Train Yourself to Stay on Your Back

Even with perfect support, your body may roll to its side out of habit. A few tricks help during the transition period. Placing pillows along both sides of your torso creates a gentle barrier that makes rolling less automatic. Some people use a tennis ball sewn into the front pocket of a T-shirt worn backward, which makes side and stomach sleeping uncomfortable enough to discourage it. Weighted blankets can also help by creating a sense of being “held,” which reduces the urge to shift positions.

Give yourself two to three weeks of consistent effort. Most people find that back sleeping feels natural after about 10 to 14 nights, especially once the pillow setup is dialed in. If you wake up on your side, don’t stress. Just reposition and keep going. The proportion of the night you spend on your back will gradually increase.

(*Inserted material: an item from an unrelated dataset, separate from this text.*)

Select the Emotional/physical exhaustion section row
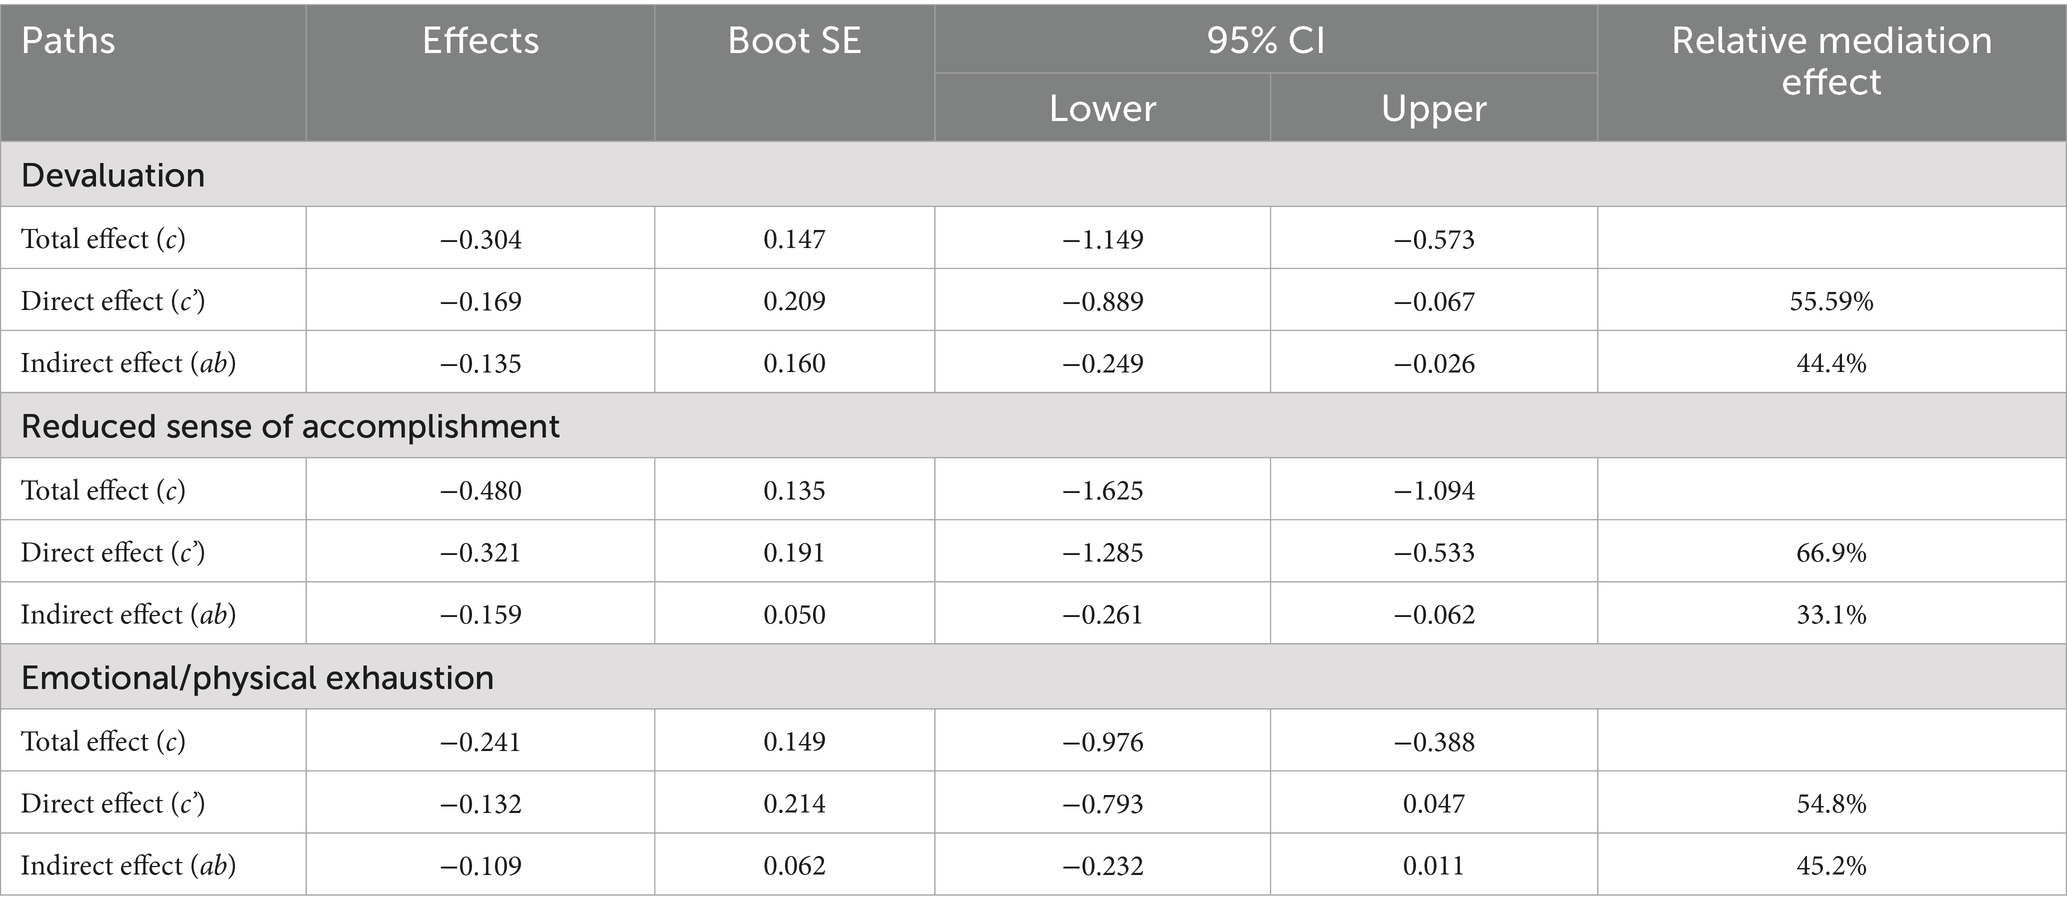Image resolution: width=2067 pixels, height=913 pixels. tap(257, 678)
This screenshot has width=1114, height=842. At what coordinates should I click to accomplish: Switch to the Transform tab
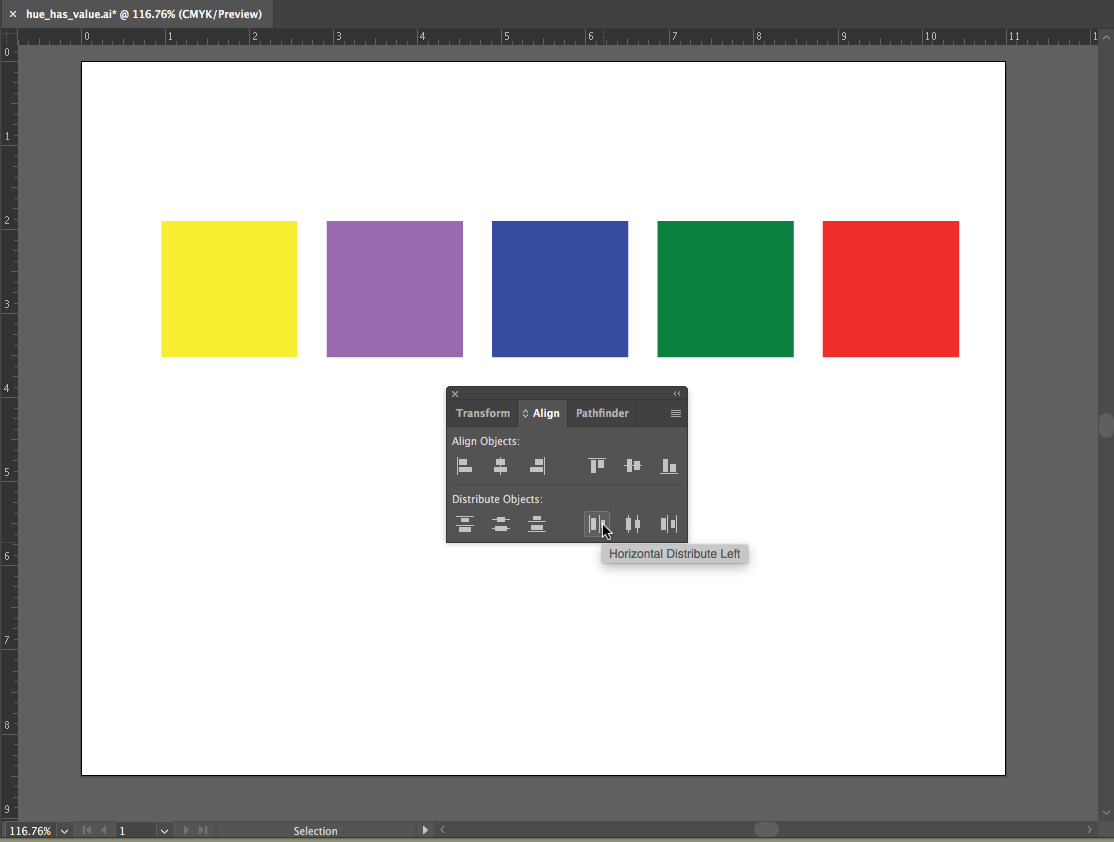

When Back Sleeping Isn’t the Right Choice

Back sleeping works well for most people, but there are situations where it’s not ideal. Pregnancy after 28 weeks is the most important one. In late pregnancy, lying on your back presses the weight of the uterus against the major blood vessel that returns blood to the heart, reducing blood flow by up to 80%. This also decreases oxygen delivery to the placenta. Accumulating evidence links going to sleep on the back after 28 weeks with an increased risk of late stillbirth. Pregnant women in the third trimester should settle to sleep on their side instead.

People with moderate to severe sleep apnea may also find that back sleeping worsens their symptoms despite elevation. If you’ve been diagnosed with sleep apnea and notice more disrupted sleep on your back, talk with whoever manages your treatment about positional therapy options. For everyone else, particularly those with lower back pain, acid reflux, or sinus congestion, back sleeping with the right setup is often the most restorative position available.